BEGIN

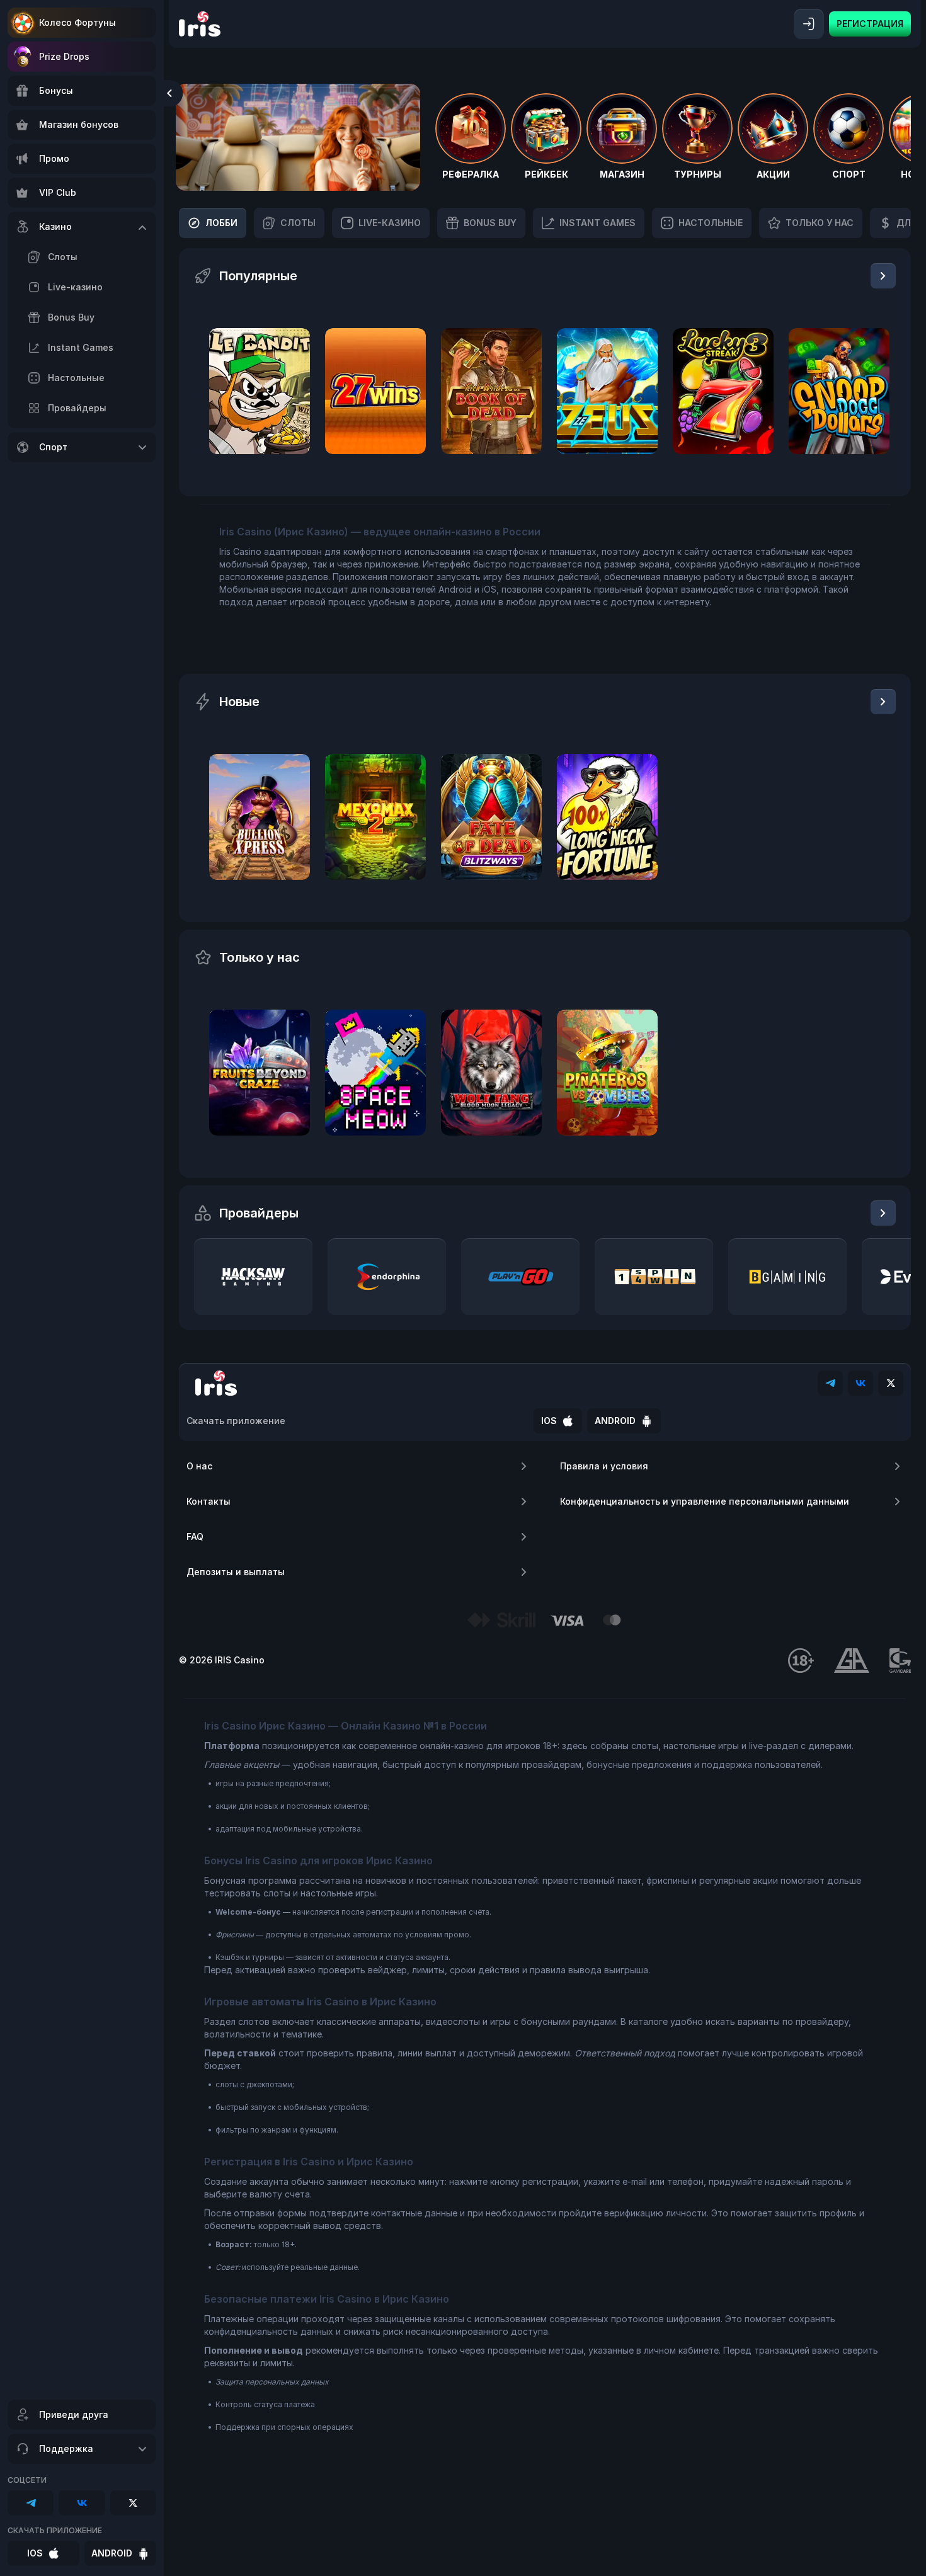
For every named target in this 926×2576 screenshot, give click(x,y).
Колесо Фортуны (77, 22)
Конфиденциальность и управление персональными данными (704, 1501)
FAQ (194, 1536)
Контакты (208, 1501)
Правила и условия (604, 1466)
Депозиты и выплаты (235, 1571)
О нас (199, 1466)
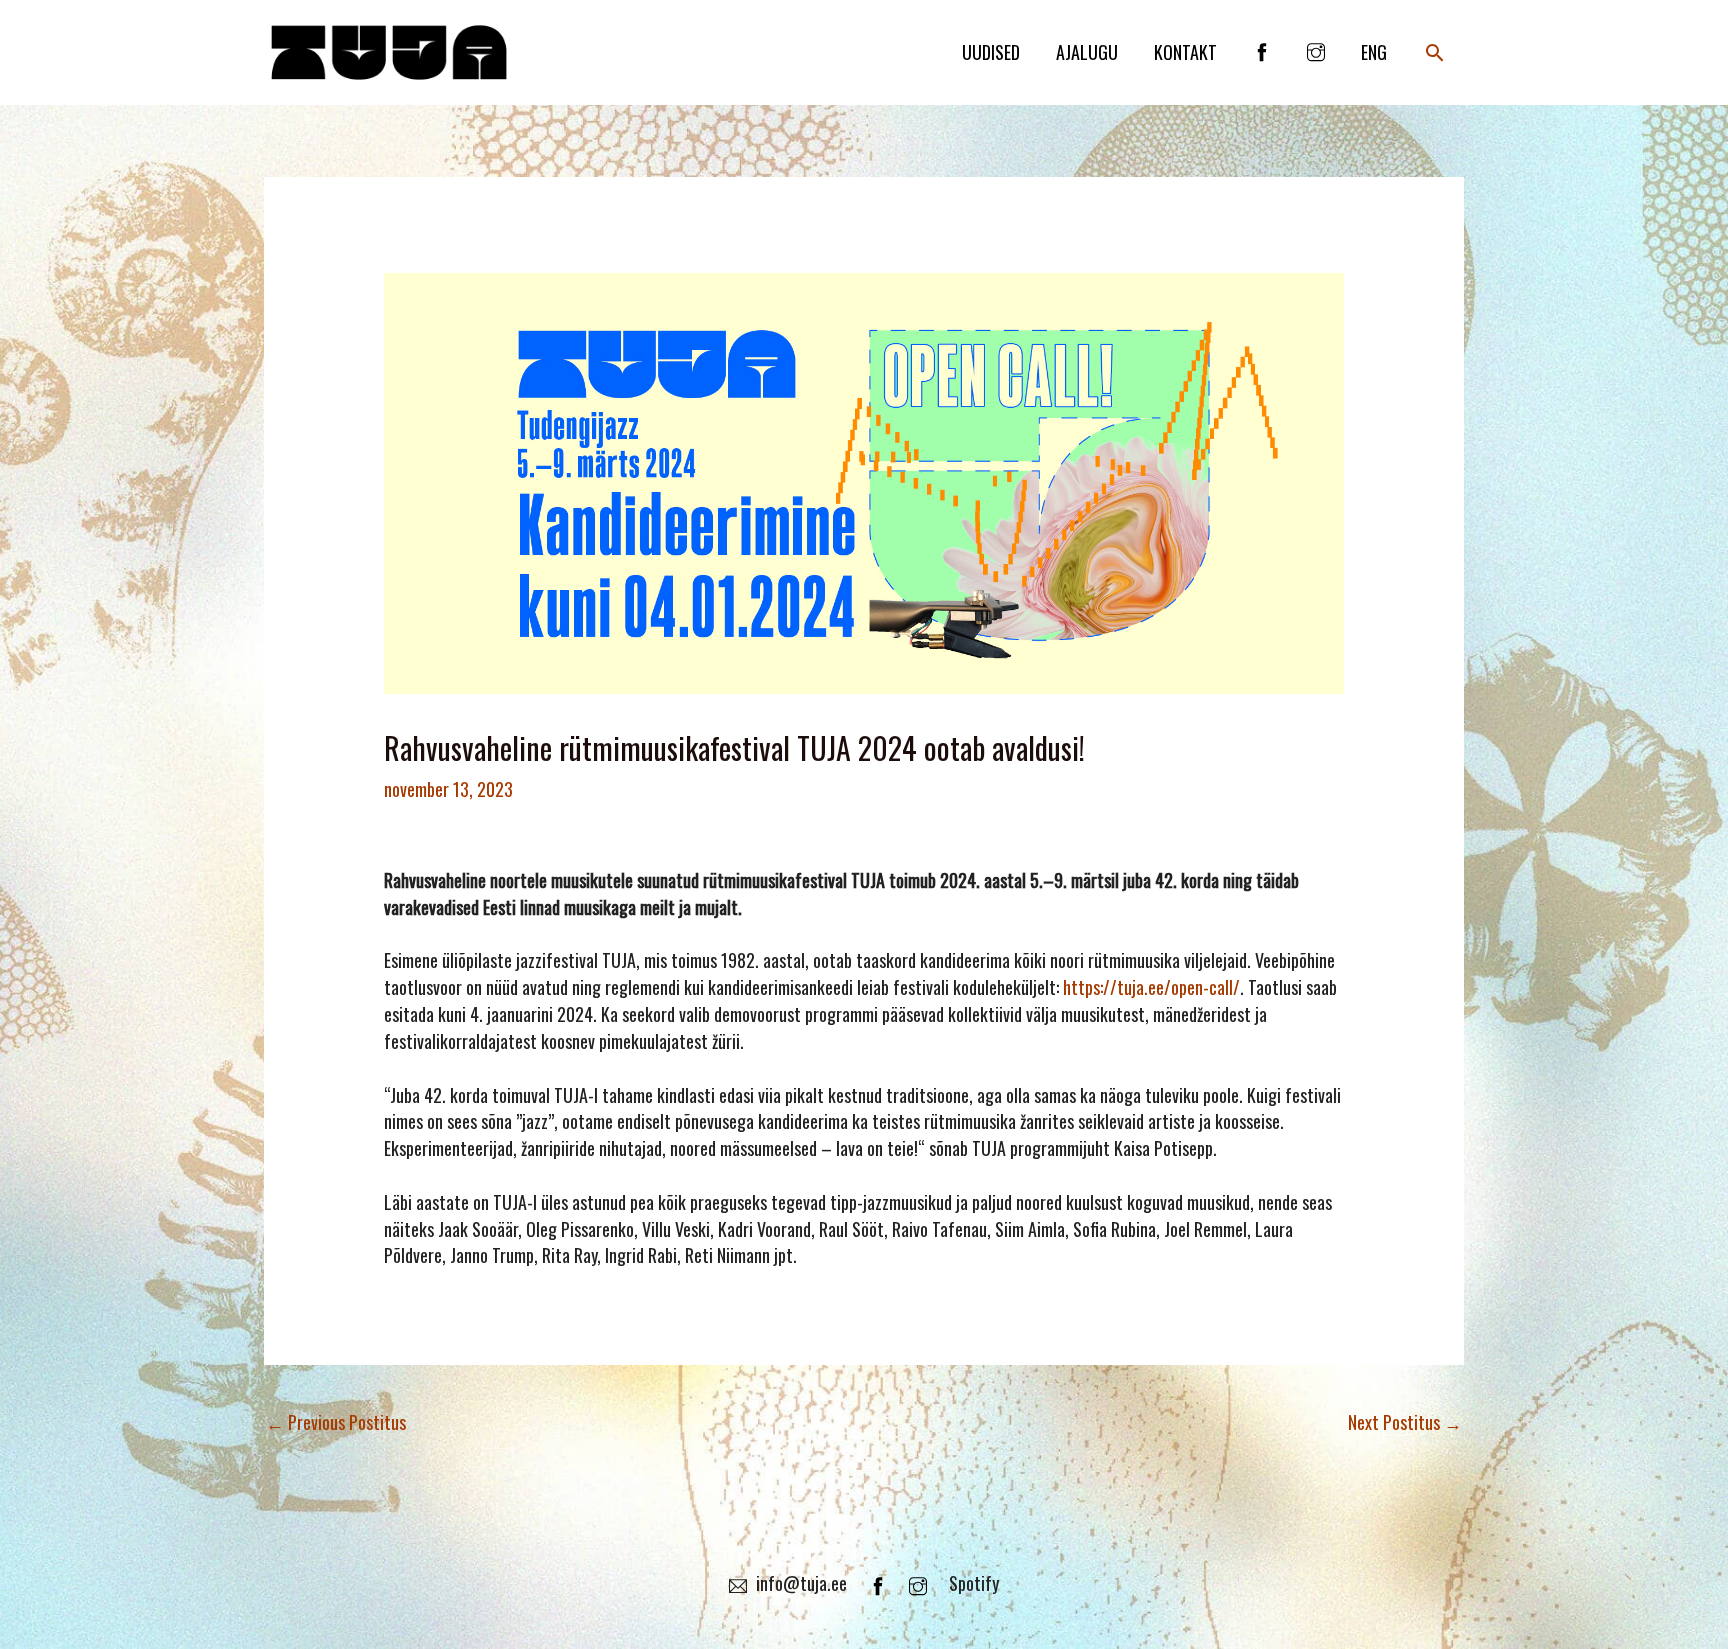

END

Your assignment: Omit the pictures and output all remaining material exactly.

Response box:
For every named target in this 926×2576 screenshot, give click(x,y).
Колесо Фортуны (77, 22)
Конфиденциальность и управление персональными данными (704, 1501)
FAQ (194, 1536)
Контакты (208, 1501)
Правила и условия (604, 1466)
Депозиты и выплаты (235, 1571)
О нас (199, 1466)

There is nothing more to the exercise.